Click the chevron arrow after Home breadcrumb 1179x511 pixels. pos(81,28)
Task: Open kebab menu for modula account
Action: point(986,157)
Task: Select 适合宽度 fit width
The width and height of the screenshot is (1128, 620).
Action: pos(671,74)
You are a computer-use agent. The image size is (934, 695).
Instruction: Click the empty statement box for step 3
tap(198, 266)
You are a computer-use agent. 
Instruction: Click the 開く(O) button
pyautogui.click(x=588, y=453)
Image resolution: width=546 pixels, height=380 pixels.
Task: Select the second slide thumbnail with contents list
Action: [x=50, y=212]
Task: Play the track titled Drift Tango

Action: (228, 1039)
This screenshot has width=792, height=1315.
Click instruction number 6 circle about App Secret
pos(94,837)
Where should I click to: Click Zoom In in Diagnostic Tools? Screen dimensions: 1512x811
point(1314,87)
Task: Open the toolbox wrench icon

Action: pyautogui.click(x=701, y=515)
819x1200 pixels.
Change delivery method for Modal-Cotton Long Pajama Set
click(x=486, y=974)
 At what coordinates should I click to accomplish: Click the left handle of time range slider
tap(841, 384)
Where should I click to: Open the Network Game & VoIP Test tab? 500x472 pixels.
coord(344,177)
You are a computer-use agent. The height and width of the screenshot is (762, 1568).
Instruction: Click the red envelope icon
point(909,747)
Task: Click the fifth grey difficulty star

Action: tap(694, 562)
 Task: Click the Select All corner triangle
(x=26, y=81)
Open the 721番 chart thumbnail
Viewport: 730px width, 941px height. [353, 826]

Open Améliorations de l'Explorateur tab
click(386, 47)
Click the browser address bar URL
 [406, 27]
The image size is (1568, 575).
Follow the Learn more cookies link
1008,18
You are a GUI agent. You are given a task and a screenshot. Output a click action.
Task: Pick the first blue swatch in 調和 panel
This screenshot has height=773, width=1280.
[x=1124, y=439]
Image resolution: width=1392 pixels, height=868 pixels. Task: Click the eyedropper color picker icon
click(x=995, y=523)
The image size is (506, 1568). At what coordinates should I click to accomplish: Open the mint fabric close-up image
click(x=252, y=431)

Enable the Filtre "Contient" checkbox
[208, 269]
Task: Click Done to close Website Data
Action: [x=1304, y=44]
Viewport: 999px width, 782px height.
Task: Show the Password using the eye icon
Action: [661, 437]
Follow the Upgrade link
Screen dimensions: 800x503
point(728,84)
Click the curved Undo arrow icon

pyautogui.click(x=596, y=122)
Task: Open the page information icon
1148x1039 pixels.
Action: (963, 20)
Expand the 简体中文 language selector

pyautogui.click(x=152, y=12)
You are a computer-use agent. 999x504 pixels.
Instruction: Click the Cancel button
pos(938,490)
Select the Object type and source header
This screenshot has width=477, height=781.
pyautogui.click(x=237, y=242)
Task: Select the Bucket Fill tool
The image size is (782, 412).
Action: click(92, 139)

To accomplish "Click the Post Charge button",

**********

[ACTION ITEM] Exactly as written, restate every record in the listing.

[WRITTEN RESPONSE]
Click the chevron arrow after Home breadcrumb 1179x511 pixels. pos(81,28)
Task: Open kebab menu for modula account
Action: point(986,157)
Task: Select 适合宽度 fit width
The width and height of the screenshot is (1128, 620).
Action: pos(671,74)
You are a computer-use agent. The image size is (934, 695).
Instruction: Click the empty statement box for step 3
tap(198, 266)
You are a computer-use agent. 
Instruction: Click the 開く(O) button
pyautogui.click(x=588, y=453)
Image resolution: width=546 pixels, height=380 pixels.
Task: Select the second slide thumbnail with contents list
Action: [x=50, y=212]
Task: Play the track titled Drift Tango

Action: (228, 1039)
This screenshot has width=792, height=1315.
Click instruction number 6 circle about App Secret
pos(94,837)
Where should I click to: Click Zoom In in Diagnostic Tools? Screen dimensions: 1512x811
point(1314,87)
Task: Open the toolbox wrench icon

Action: pyautogui.click(x=701, y=515)
819x1200 pixels.
Change delivery method for Modal-Cotton Long Pajama Set
click(x=486, y=974)
 At what coordinates should I click to accomplish: Click the left handle of time range slider
tap(841, 384)
Where should I click to: Open the Network Game & VoIP Test tab? 500x472 pixels.
coord(344,177)
You are a computer-use agent. The height and width of the screenshot is (762, 1568).
Instruction: Click the red envelope icon
point(909,747)
Task: Click the fifth grey difficulty star

Action: tap(694, 562)
 Task: Click the Select All corner triangle
(x=26, y=81)
Open the 721番 chart thumbnail
Viewport: 730px width, 941px height. [353, 826]

Open Améliorations de l'Explorateur tab
click(386, 47)
Click the browser address bar URL
 [406, 27]
The image size is (1568, 575).
Follow the Learn more cookies link
1008,18
You are a GUI agent. You are given a task and a screenshot. Output a click action.
Task: Pick the first blue swatch in 調和 panel
This screenshot has height=773, width=1280.
[x=1124, y=439]
Image resolution: width=1392 pixels, height=868 pixels. Task: Click the eyedropper color picker icon
click(x=995, y=523)
The image size is (506, 1568). At what coordinates should I click to accomplish: Open the mint fabric close-up image
click(x=252, y=431)

Enable the Filtre "Contient" checkbox
[208, 269]
Task: Click Done to close Website Data
Action: [x=1304, y=44]
Viewport: 999px width, 782px height.
Task: Show the Password using the eye icon
Action: [661, 437]
Follow the Upgrade link
Screen dimensions: 800x503
point(728,84)
Click the curved Undo arrow icon

pyautogui.click(x=596, y=122)
Task: Open the page information icon
1148x1039 pixels.
Action: (963, 20)
Expand the 简体中文 language selector

pyautogui.click(x=152, y=12)
You are a computer-use agent. 999x504 pixels.
Instruction: Click the Cancel button
pos(938,490)
Select the Object type and source header
This screenshot has width=477, height=781.
pyautogui.click(x=237, y=242)
Task: Select the Bucket Fill tool
The image size is (782, 412).
Action: click(92, 139)

To accomplish "Click the Post Charge button",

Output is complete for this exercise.